Trotz dieser Punkte: Die CSU; der Großteil der CDU und allen voran die Verfasserin des Gesetzesentwurfs Familienministerin Kristina Schröder sind weiterhin starke Befürworter der Initiative. Der Hauptgrund wurde genannt. Hinzu kommt aber noch ein weiteres formales Argument, nämlich die Tatsache, dass das Betreuungsgeld bereits in dem 2009 vereinbarten Koalitionsvertrag steht und deswegen eigentlich schon entschiedene Sache ist. Besonders Horst Seehofer besteht auf die Einhaltung dieser Vereinbarung und scheut nicht davor zurück, den Druck auf Kanzlerin Angela Merkel und die Regierung stetig zu erhöhen. Erst jüngst drohte der CSU-Chef mit einem Koalitionsbruch.

Mit dieser Haltung wird aber immer noch nicht klar, warum das Betreuungsgeld um jeden Preis umgesetzt werden soll. Warum wird trotz der heftigen Reaktionen konsequent weiter darauf beharrt?

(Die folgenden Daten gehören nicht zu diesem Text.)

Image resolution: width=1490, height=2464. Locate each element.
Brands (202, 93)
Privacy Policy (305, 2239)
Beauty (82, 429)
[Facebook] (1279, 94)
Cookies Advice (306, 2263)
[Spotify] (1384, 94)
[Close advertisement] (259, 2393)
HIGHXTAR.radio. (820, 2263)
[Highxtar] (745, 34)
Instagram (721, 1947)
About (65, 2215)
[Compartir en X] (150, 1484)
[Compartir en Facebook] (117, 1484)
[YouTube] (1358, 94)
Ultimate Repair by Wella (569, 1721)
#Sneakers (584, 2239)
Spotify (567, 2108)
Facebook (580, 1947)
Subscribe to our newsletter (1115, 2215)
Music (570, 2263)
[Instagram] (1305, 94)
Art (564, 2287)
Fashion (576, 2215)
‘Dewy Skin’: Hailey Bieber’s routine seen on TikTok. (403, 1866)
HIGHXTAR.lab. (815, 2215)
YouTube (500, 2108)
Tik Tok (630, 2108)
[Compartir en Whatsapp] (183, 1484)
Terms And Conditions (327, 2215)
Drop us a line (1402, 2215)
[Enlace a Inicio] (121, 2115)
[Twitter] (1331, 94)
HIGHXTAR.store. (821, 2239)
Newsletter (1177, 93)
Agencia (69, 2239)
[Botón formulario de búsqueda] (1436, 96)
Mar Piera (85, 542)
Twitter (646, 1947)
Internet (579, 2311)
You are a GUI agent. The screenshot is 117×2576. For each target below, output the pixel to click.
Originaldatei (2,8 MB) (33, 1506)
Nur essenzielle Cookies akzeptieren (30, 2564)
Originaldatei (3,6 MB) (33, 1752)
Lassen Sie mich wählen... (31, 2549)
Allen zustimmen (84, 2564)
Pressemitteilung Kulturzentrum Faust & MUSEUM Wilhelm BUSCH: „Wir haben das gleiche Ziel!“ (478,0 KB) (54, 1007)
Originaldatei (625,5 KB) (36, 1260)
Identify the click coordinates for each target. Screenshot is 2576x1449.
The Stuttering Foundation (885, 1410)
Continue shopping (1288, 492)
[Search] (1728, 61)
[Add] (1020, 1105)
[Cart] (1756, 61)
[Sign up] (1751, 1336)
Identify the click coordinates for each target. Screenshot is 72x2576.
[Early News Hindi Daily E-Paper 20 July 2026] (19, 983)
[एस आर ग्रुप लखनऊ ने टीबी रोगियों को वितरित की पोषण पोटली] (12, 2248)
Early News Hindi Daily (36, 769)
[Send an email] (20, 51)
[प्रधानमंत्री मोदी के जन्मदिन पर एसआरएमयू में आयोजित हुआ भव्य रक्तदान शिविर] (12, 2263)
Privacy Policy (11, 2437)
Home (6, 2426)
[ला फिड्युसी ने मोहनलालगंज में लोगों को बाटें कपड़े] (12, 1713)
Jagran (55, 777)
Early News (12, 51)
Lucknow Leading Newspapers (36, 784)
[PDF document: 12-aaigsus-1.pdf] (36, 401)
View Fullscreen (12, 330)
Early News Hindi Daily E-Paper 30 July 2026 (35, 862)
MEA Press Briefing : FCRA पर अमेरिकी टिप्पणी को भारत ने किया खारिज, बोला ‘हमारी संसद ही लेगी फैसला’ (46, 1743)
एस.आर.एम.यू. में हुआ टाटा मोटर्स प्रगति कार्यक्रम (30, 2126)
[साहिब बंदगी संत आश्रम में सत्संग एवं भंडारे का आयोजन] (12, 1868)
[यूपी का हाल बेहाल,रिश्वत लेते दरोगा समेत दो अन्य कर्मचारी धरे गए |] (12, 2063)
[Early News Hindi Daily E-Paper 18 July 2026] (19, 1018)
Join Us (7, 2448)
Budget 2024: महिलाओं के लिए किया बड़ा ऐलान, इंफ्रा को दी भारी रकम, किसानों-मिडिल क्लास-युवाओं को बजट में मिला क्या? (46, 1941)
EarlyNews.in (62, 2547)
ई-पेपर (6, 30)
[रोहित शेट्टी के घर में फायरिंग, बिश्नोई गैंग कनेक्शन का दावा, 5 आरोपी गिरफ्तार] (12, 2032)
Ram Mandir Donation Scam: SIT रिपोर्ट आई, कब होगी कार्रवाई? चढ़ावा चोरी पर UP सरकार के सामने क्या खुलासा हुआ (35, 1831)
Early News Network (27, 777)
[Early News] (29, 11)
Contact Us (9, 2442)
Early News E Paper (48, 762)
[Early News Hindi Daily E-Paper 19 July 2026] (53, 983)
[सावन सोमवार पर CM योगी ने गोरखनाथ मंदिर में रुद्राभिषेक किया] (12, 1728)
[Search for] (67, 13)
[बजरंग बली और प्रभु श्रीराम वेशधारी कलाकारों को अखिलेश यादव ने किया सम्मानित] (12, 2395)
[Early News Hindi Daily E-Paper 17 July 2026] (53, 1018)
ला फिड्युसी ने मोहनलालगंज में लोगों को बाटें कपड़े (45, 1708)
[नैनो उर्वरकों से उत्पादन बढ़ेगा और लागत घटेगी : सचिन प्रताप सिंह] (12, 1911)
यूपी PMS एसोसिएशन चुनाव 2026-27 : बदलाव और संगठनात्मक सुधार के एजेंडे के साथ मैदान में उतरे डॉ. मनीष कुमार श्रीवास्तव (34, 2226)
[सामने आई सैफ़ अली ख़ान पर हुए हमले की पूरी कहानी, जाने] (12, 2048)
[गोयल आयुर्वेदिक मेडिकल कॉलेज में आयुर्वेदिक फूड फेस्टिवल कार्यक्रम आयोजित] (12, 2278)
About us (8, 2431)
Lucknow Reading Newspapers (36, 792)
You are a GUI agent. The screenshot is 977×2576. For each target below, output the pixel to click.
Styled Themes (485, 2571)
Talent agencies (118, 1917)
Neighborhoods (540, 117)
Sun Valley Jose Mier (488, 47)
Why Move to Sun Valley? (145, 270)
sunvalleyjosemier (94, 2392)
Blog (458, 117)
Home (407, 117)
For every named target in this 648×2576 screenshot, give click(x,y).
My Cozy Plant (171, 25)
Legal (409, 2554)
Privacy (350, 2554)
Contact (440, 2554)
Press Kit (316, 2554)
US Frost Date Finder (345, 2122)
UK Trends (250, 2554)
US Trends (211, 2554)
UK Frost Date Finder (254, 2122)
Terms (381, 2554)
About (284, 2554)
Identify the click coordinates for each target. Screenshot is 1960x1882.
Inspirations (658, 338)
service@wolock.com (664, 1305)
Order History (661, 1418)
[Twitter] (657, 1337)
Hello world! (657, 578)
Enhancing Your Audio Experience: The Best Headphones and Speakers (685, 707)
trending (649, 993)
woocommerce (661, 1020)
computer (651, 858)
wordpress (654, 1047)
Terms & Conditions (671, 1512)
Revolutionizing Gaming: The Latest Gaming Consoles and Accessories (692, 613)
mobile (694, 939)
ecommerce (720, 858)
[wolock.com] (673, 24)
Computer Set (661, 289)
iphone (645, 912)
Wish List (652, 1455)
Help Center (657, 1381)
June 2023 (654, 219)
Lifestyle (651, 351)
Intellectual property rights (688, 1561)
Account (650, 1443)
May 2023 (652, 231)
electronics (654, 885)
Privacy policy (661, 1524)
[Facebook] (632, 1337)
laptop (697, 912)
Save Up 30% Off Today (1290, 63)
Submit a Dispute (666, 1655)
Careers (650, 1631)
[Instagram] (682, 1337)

Zwei Gründe lassen sich nur vermuten: Zum einen geht die bundesweite U3-Betreuung seit Jahren nur schleppend voran. So müsste zum Beispiel das Land NRW bereits in zwei Jahren in der Lage sein, für jedes dritte Kind einen Betreuungsplatz anzubieten – ein nahezu unrealistisches Ziel. Wahrscheinlich soll das Betreuungsgeld also verärgerte Eltern besänftigen und ruhigstellen. Ob das Unterfangen so viel kostengünstiger ist, bleibt dahin gestellt. Wirtschaftsexperten wie Finanzwissenschaftlicher Bernd Raffelhüschen befürchten einen hohen Anstieg der Gesamtverschuldung. Zum anderen erhofft sich die Koalition vielleicht auch, mit dem Betreuungsgeld Wähler aus dem konservativen Lager zu gewinnen. Schließlich soll damit die Familienarbeit honoriert werden.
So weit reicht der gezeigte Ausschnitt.